Il y a aussi l'autre choix : partir avec Helga, c'est quitter sa ferme, dans la famille depuis des générations et perdre cette amour de la terre et des animaux, s'occuper de ses brebis, de son mâle vedette, de cette vie simple et écologique pour aller à Reykjavik, la capitale, pour un travail sans intérêt dans l'anonymat alors que chez lui, tout le monde se connaît, ce qui entretient les cancans, les railleries sur son adultère. Il aurait eu le sentiment de trahir ses ancêtres « quoi qu'il advint, je savait que mon âme était ici et que je ne l'emporterais pas à Reykjavik » P 78
C'était beaucoup plus compliqué à l'époque, il y avait les règles intransigeantes de la société, les tabous. Il n'a jamais pu faire le choix et a vécu une vie pleine mais en recherchant Helga toujours pour s'en éloigner dès qu'il pourrait s'en rapprocher et construire quelque chose avec elle.
Les expressions sur les relations amoureuses entre hommes et femmes, sont brutales, elles sont empreintes de bestialité, les mots sont très crus, ils parlent des femmes comme des brebis et de pisse très souvent car elle sert à tout : antiseptique, pour la qualité de la laine lors de la tonte, en gros ils se pissent dessus par amour.
Néanmoins il y a beaucoup de tendresse : Bjarni cherche les collines du paysage la forme des seins généreux d'Helga (« les mamelons d'Helga », lieu connu de lui-seul. Il nous fait voyager dans cette Islande qu'il aime profondément et cette nature qu'il respecte tant, ce que ne savent plus faire les paysans d'aujourd'hui, qui sont des propriétaires terriens, des céréaliers, etc. etc. alors que le terme paysan est si beau. (cf. le choix du bélier par les technocrates qui vont décider de favoriser un bélier absolument pas adapté au terrain irrégulier sans le moindre bon sens). Il s'occupe de beaucoup de chose : Société de lecture, coopérative… il réfléchit aussi sur Dieu, « j'ai compris que ce Dieu qui est aux cieux doit être en partie fabriqué par l'homme », l'idéal, le socialisme
Il raconte aussi dans sa lettre l'histoire de ce vieux couple sur une île, dont la femme décède et il faut aller la chercher en barque pour la mettre dans un cercueil et qui en fait passera l'hiver sur l'île à cause des éléments déchaînés. le vieil homme n'ayant d'autre solution que la fumer comme la viande pour respecter son corps dans la mort comme il l'a respecté tout au long de leur vie commune.
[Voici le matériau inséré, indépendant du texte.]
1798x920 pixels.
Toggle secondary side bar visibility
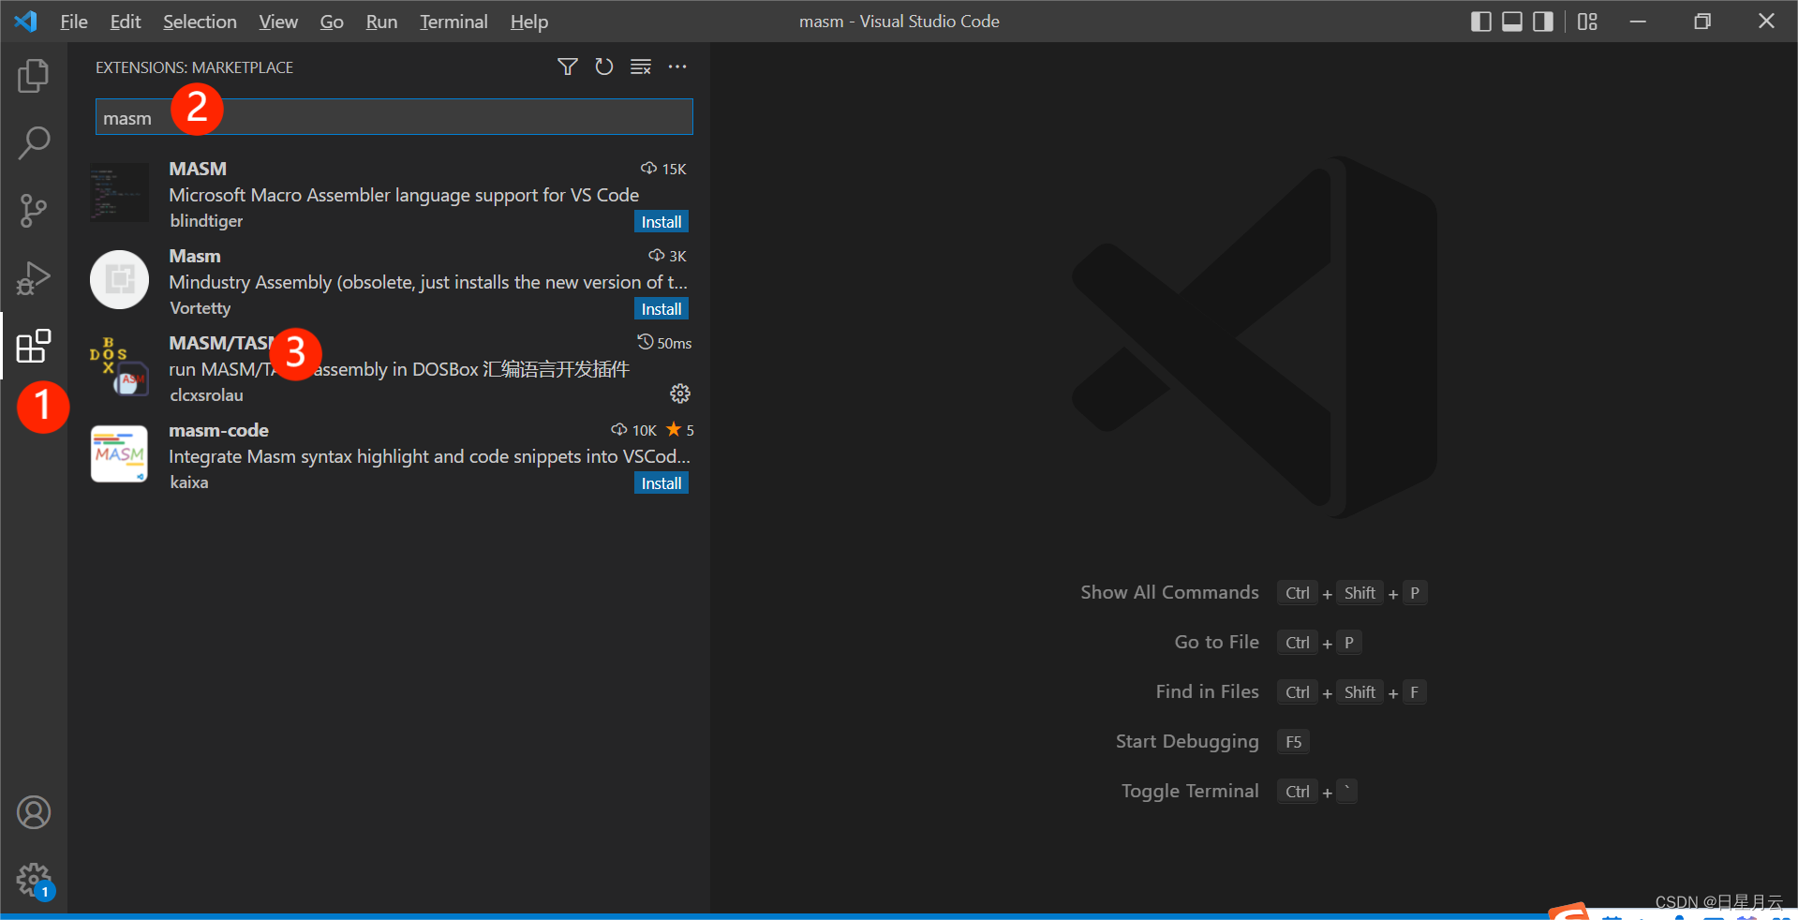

Cette Islande, il l'aime comme une femme et il nous transmet son histoire, sa nature sauvage, sa culture aussi en parsemant le texte de poèmes d'auteurs inconnus pour moi, de poèmes qu'il a écrit lui-même mais aussi que sa grand-mère récitait. Les descriptions sont très belles.
Bref une belle histoire et un beau voyage que je vous incite à tenter si vous ne l'avez pas déjà fait. Il a été qualifié de « bijou épistolaire » par un lecteur dans son blog et c'est mérité.